Rows of pointing data:
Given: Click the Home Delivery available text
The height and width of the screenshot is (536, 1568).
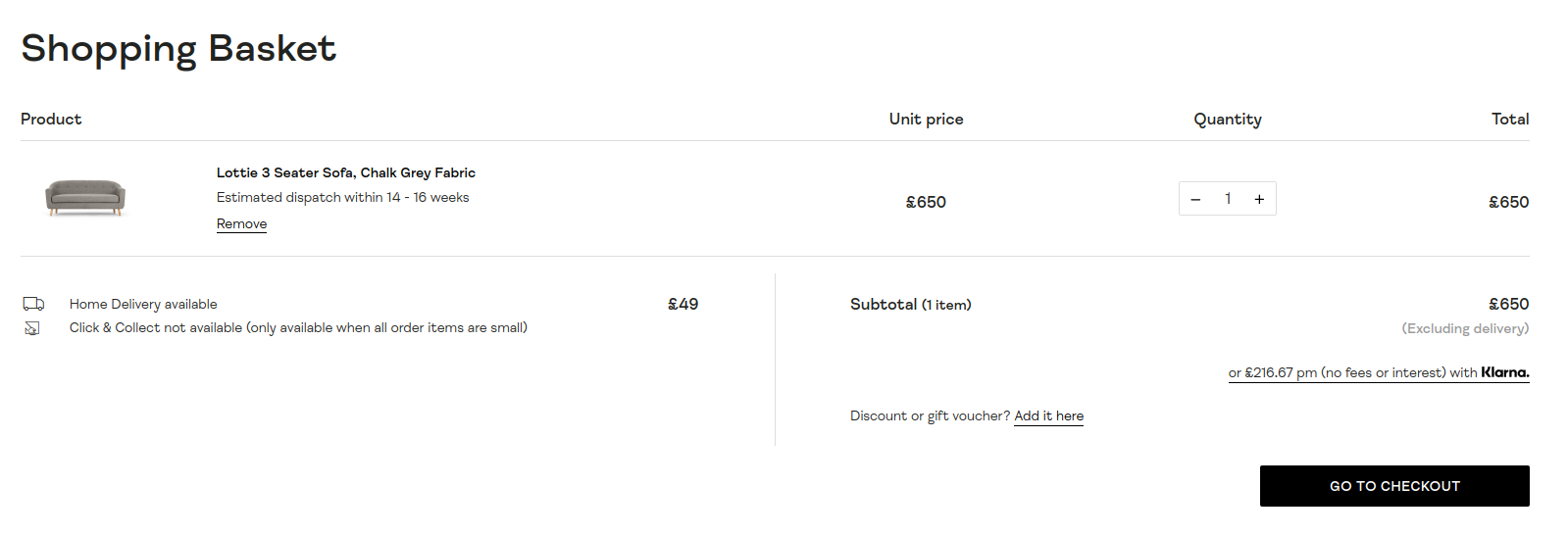Looking at the screenshot, I should 143,304.
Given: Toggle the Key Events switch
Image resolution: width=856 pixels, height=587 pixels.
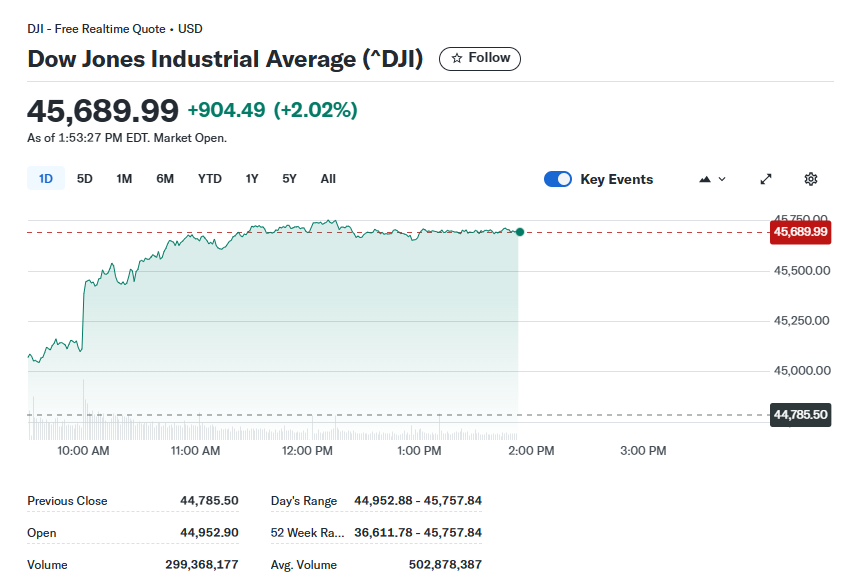Looking at the screenshot, I should 558,179.
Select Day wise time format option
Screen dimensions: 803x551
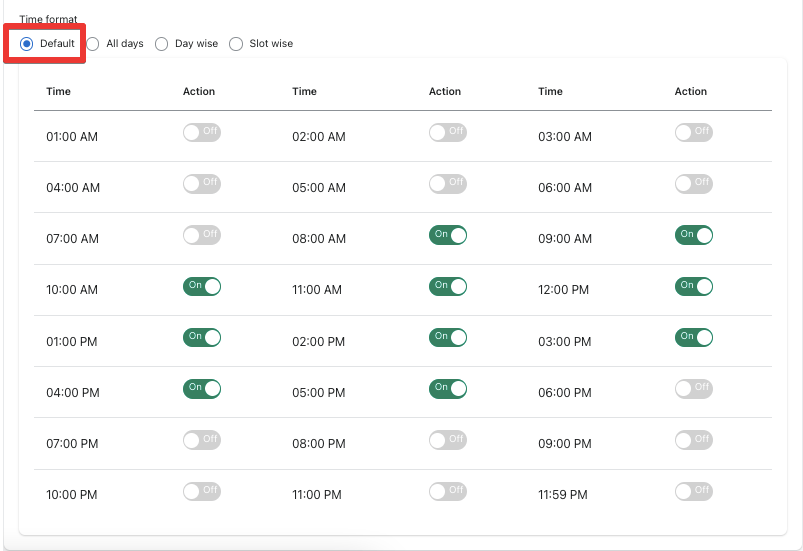tap(162, 44)
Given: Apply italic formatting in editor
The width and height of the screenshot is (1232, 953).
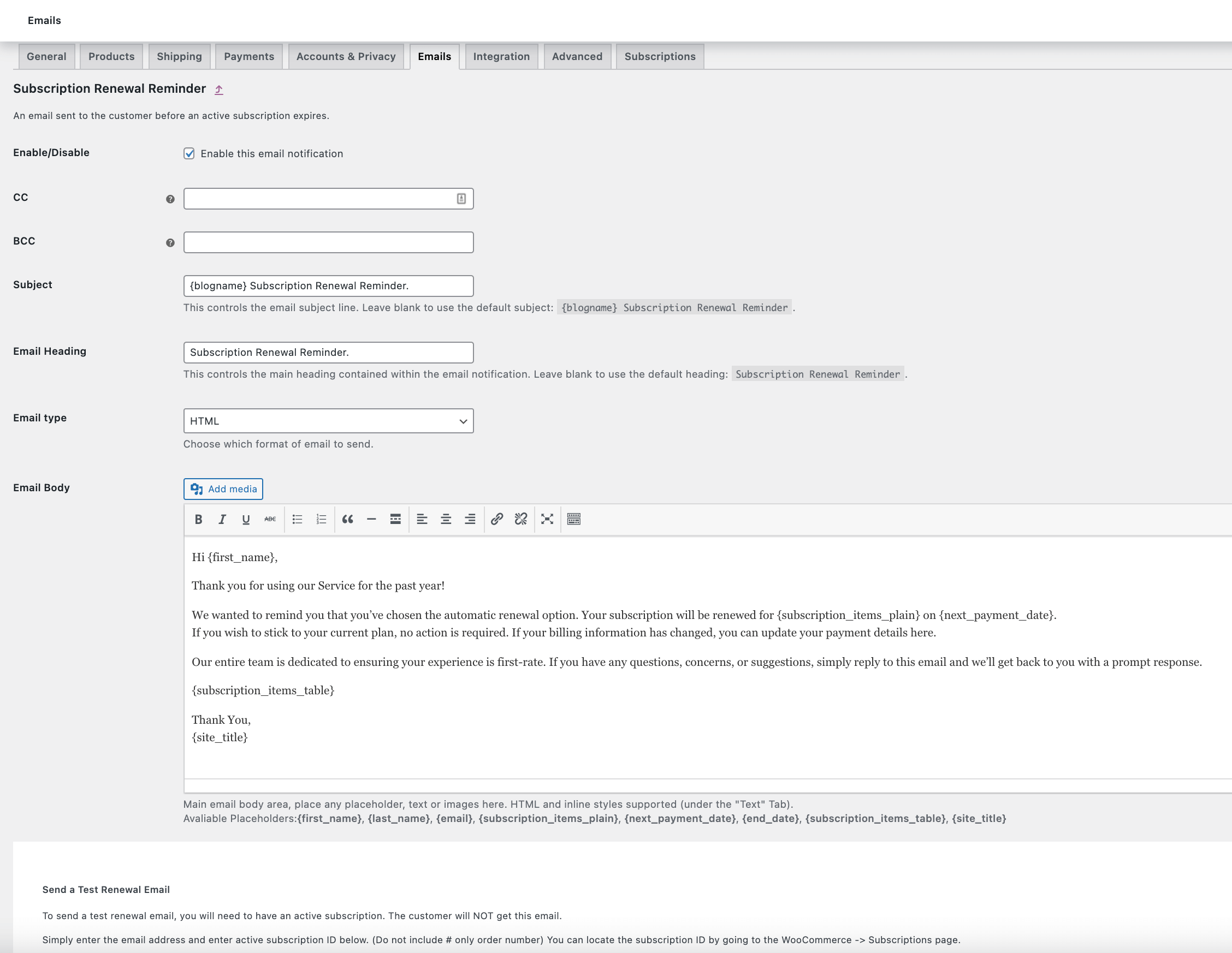Looking at the screenshot, I should tap(222, 520).
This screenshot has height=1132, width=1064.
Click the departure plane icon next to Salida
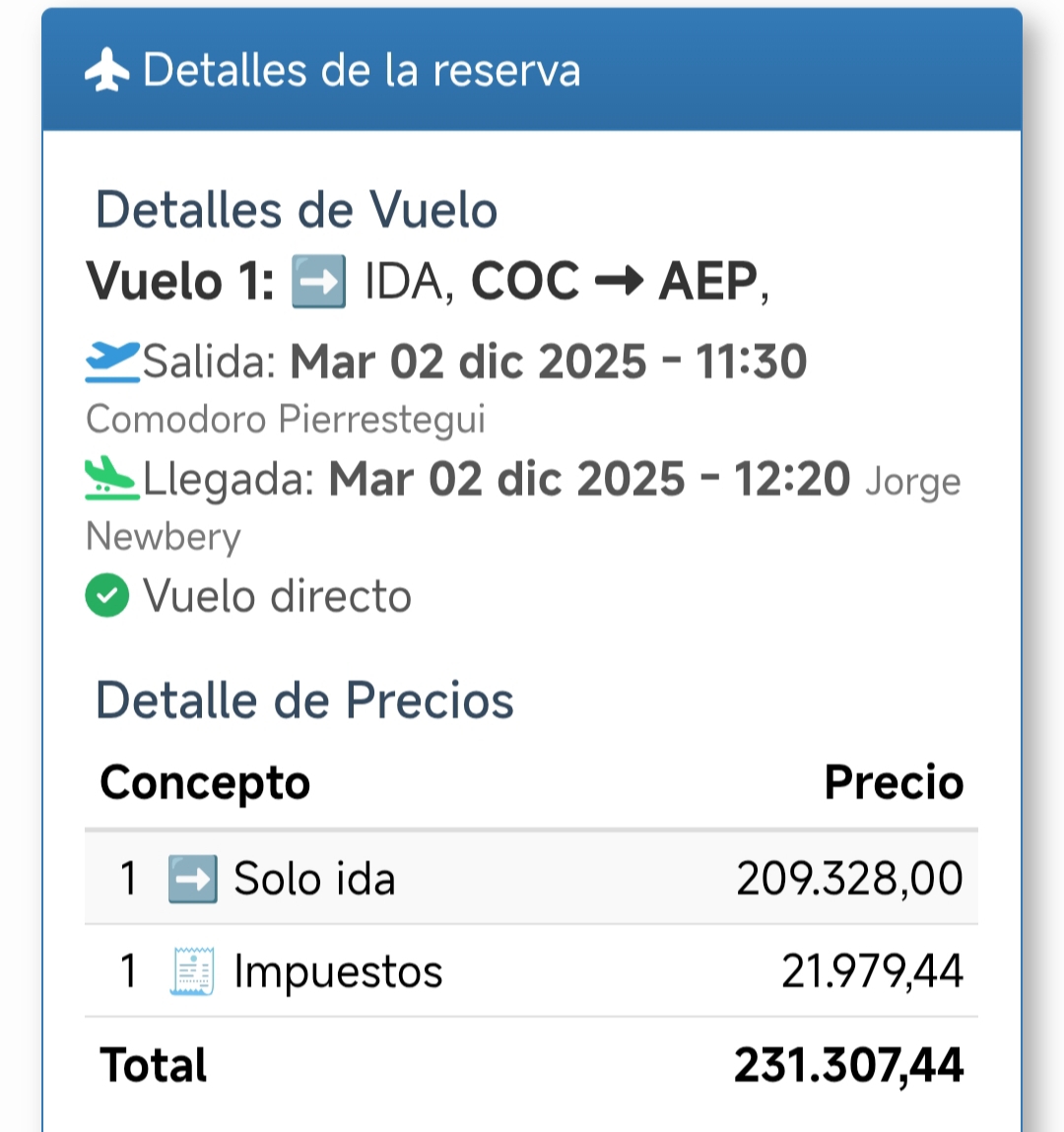click(111, 362)
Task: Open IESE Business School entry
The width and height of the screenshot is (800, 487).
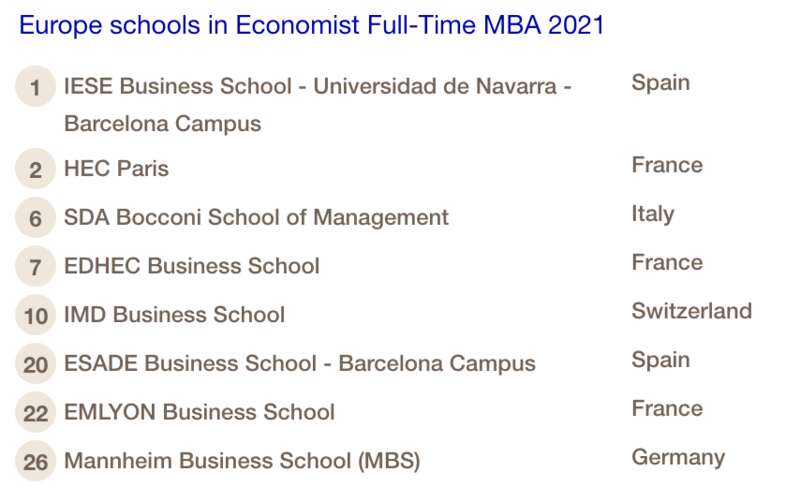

WHAT TO PRODUCE
Copy every line of the data above word for word, leaving out the pictures.

EXERCISE ANSWER
Given: Click the Home Delivery available text
The height and width of the screenshot is (536, 1568).
Looking at the screenshot, I should 143,304.
Given: Toggle the Key Events switch
Image resolution: width=856 pixels, height=587 pixels.
Looking at the screenshot, I should 558,179.
Select Day wise time format option
Screen dimensions: 803x551
tap(162, 44)
Given: Apply italic formatting in editor
The width and height of the screenshot is (1232, 953).
Looking at the screenshot, I should tap(222, 520).
This screenshot has height=1132, width=1064.
Click the departure plane icon next to Salida
click(111, 362)
Task: Open IESE Business School entry
The width and height of the screenshot is (800, 487).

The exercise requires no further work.